__TASK GOAL__
Report every line of the items that contains the string "perform", treating uppercase and lowercase as different.

__RECORD LIST__
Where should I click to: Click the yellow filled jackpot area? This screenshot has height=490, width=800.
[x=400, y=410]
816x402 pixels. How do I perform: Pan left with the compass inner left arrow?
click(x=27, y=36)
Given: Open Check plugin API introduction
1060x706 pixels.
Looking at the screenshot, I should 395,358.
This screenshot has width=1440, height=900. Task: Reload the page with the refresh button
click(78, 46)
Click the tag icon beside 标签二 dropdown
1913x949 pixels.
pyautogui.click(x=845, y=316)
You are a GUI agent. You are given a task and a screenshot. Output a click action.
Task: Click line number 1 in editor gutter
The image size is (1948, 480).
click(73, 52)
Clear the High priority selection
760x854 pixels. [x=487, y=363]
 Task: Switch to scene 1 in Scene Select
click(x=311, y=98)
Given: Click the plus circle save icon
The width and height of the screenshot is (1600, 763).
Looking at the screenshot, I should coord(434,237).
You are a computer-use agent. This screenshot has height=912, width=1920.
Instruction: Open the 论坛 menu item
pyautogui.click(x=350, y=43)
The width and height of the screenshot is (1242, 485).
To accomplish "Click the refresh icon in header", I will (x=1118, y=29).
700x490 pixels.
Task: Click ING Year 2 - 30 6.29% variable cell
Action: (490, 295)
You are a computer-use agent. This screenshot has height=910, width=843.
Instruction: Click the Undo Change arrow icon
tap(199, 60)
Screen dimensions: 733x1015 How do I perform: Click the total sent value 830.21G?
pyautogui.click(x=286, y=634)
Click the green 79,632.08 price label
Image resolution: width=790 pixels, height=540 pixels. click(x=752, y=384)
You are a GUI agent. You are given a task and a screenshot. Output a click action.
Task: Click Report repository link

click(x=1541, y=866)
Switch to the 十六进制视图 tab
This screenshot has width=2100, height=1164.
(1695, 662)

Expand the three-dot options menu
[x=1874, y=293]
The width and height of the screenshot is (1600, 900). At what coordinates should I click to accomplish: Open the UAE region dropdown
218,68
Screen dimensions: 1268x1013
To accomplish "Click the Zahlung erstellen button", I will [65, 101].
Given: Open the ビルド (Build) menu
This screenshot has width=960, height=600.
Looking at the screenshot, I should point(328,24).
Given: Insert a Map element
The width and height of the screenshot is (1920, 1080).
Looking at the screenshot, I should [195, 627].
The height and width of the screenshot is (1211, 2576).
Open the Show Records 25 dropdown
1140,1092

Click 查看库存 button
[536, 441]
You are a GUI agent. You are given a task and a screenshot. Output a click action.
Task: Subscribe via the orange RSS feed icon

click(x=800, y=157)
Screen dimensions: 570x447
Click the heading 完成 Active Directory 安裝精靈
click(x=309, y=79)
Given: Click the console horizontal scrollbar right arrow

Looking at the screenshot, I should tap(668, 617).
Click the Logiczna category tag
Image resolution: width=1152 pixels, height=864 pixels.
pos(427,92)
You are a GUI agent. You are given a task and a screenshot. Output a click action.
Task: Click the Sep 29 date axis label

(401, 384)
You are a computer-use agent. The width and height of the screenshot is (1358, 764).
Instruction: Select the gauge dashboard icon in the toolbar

__RESULT OF THIS EXERCISE__
816x402 pixels. How do I perform: Pan left with the compass inner left arrow?
Screen dimensions: 733x1015 How do I perform: Click the total sent value 830.21G?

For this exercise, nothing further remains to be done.